REQUIREMENT:
An exact transcription of the lines from the one holding "You are a computer-use" to the end of the entries below, and nothing more, is the required answer. Please omit the pictures.

DATA FOR PROCESSING:

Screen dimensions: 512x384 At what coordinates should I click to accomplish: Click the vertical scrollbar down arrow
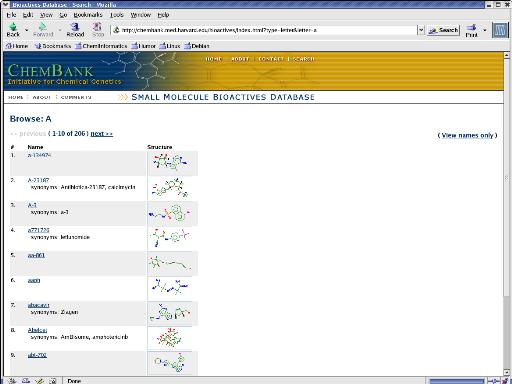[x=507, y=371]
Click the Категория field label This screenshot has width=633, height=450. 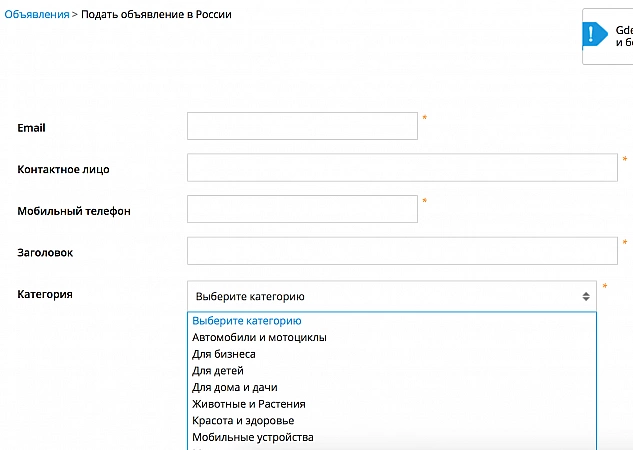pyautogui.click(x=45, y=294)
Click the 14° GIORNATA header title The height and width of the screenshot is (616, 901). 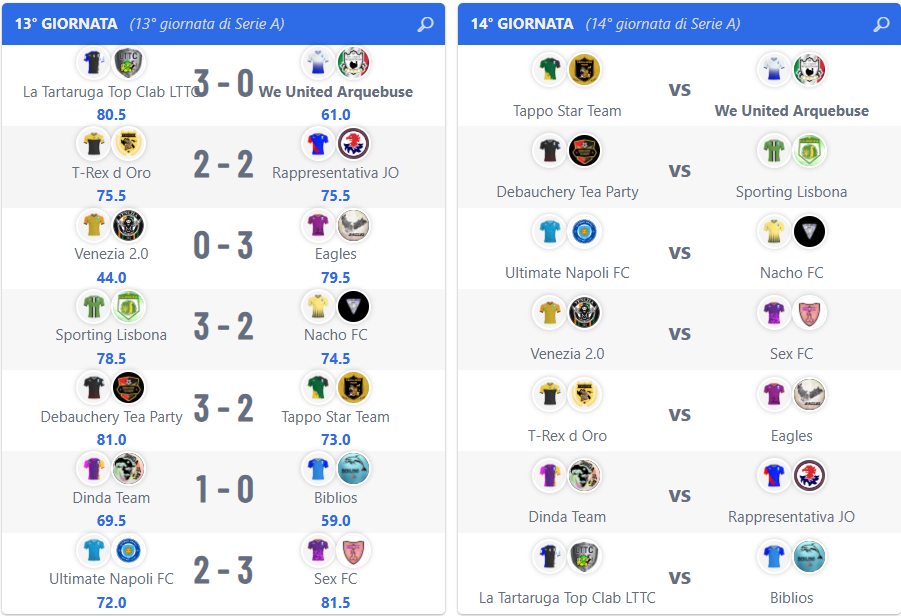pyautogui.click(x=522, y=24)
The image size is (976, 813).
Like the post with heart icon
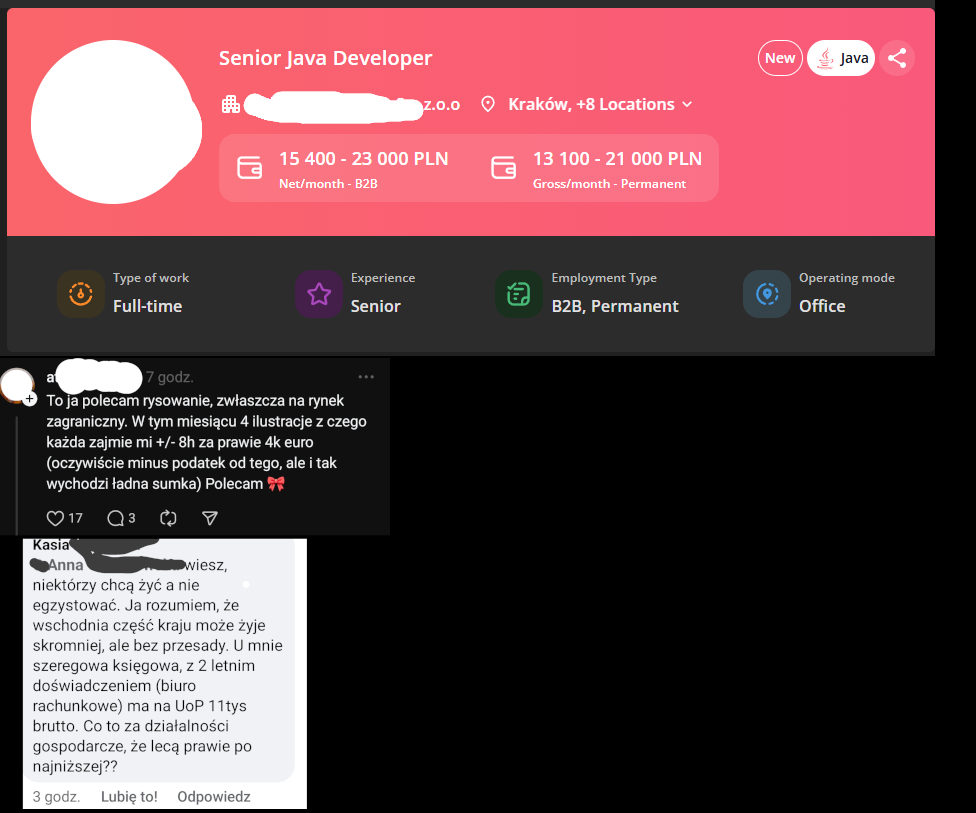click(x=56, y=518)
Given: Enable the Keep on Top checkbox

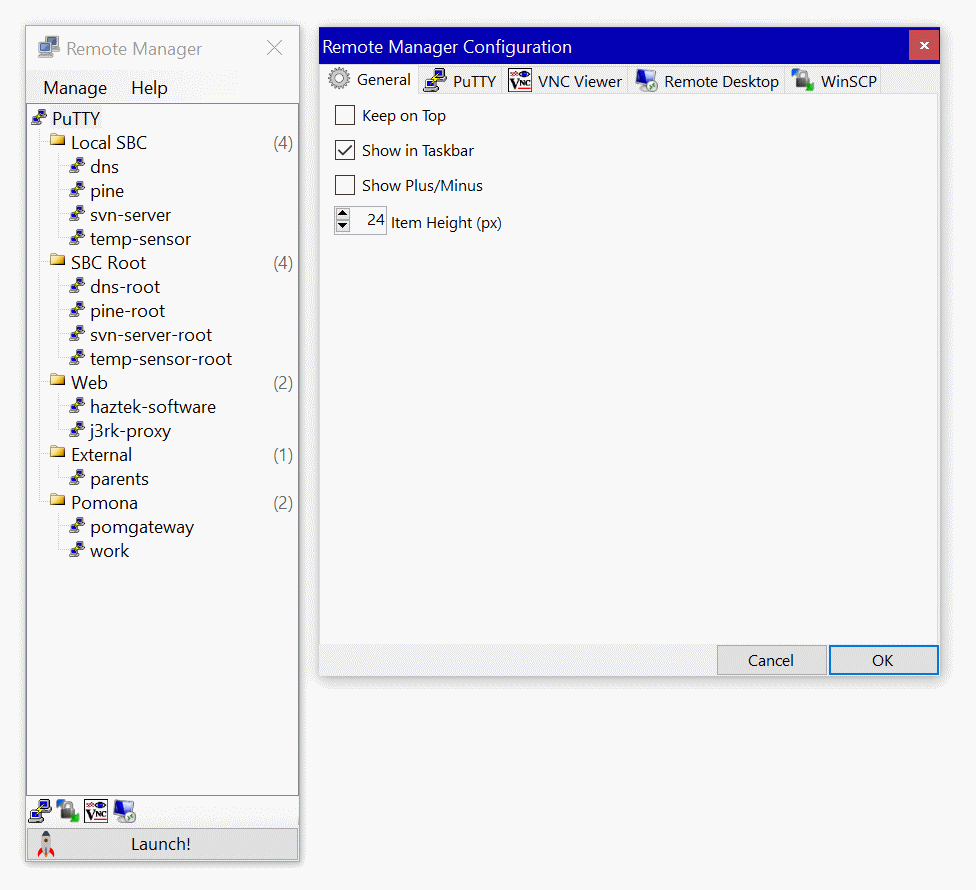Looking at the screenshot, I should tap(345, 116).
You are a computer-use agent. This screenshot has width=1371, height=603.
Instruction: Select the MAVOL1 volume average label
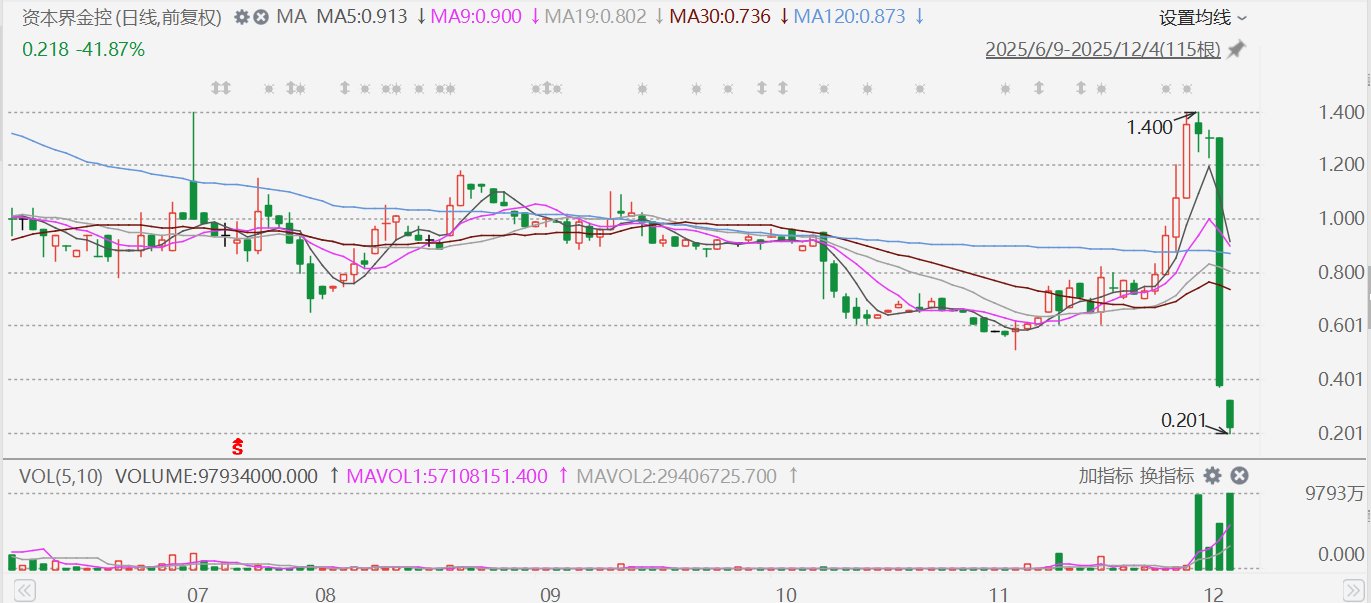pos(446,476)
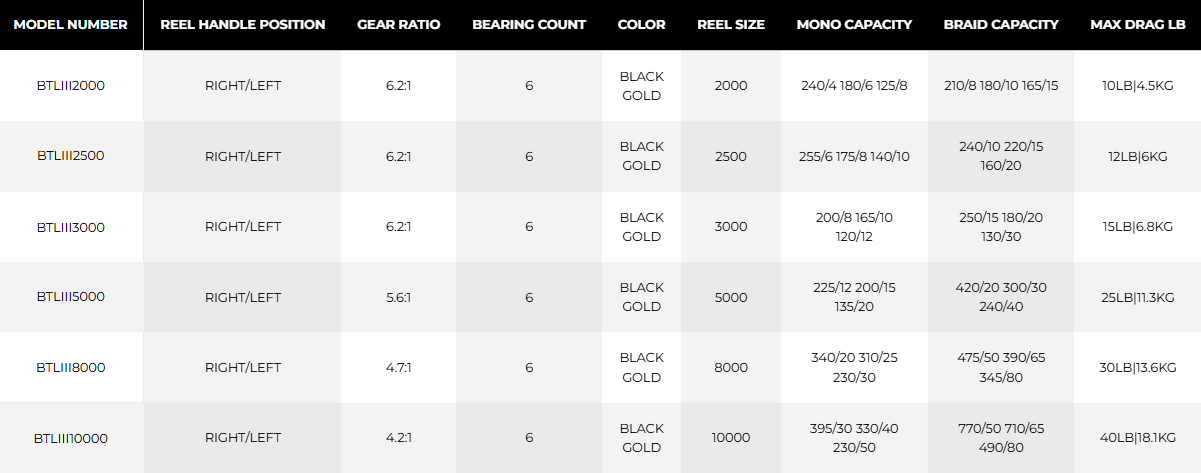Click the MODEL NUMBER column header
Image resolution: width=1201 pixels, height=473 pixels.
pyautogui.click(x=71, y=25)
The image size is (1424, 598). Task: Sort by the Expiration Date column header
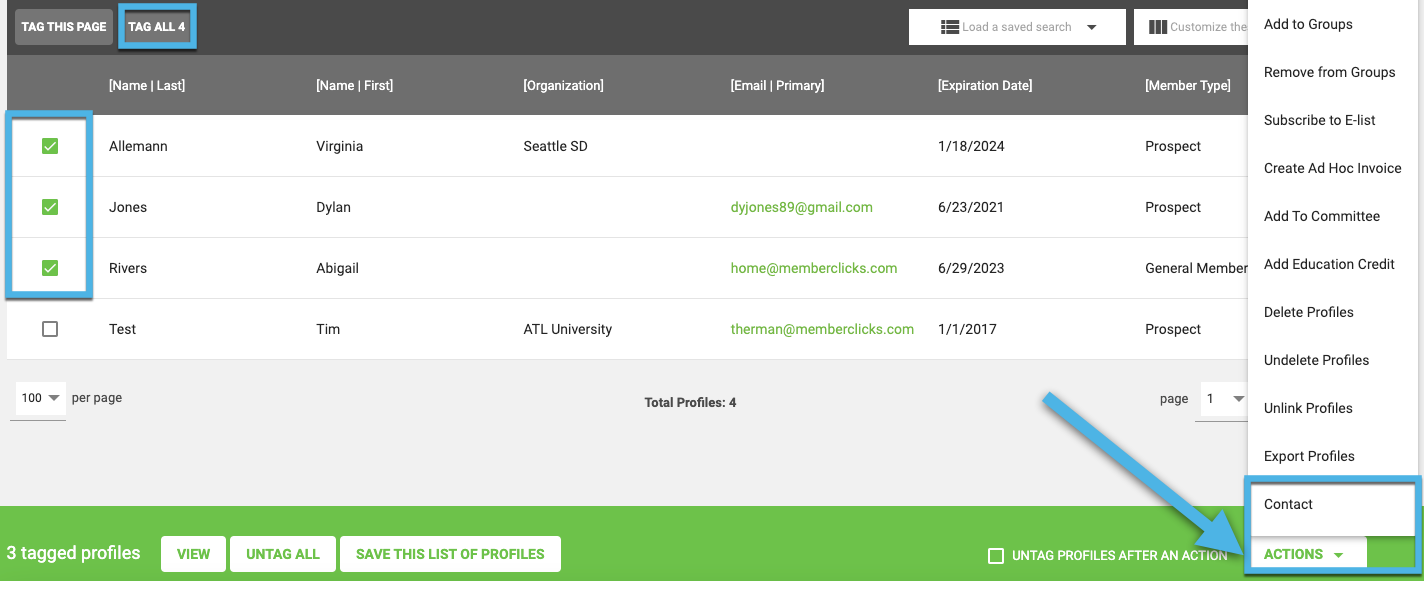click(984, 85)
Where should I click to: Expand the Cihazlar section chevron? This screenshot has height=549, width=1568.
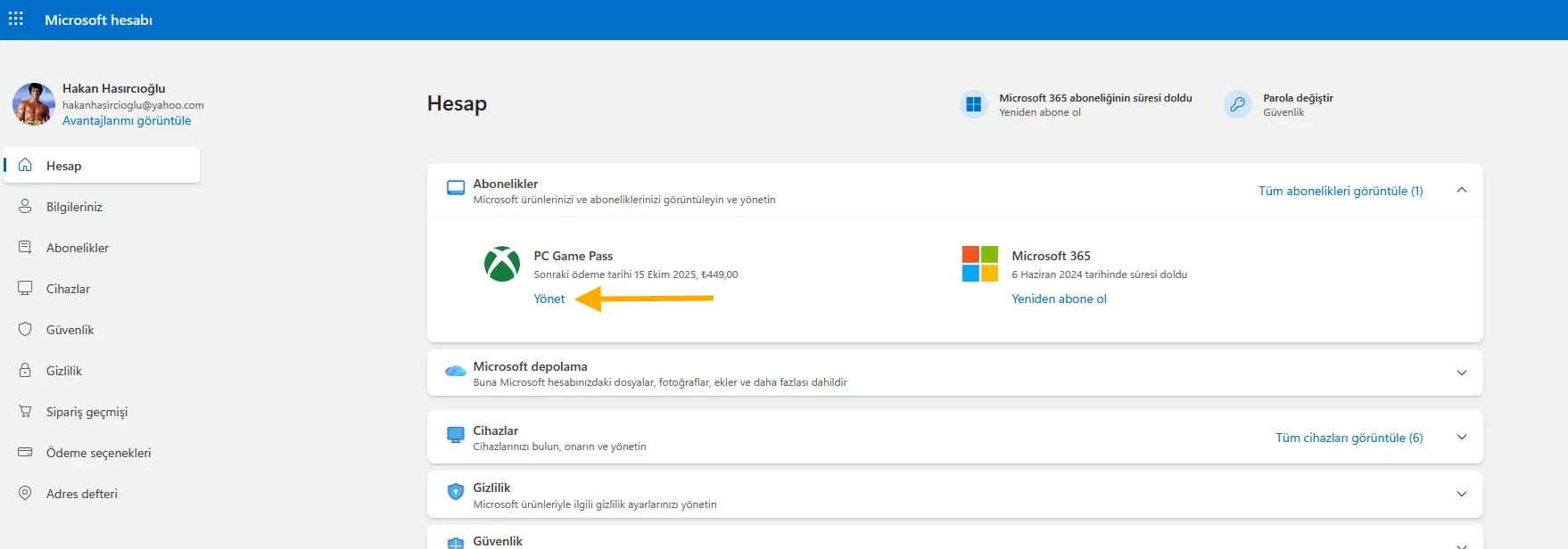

TASK ANSWER:
You are a computer-use agent. This screenshot has width=1371, height=603.
Instruction: Select the MAVOL1 volume average label
pos(446,476)
Click the MODEL NUMBER column header
Image resolution: width=1201 pixels, height=473 pixels.
pyautogui.click(x=71, y=25)
The image size is (1424, 598). Task: Sort by the Expiration Date column header
click(984, 85)
Where should I click to: Expand the Cihazlar section chevron? This screenshot has height=549, width=1568.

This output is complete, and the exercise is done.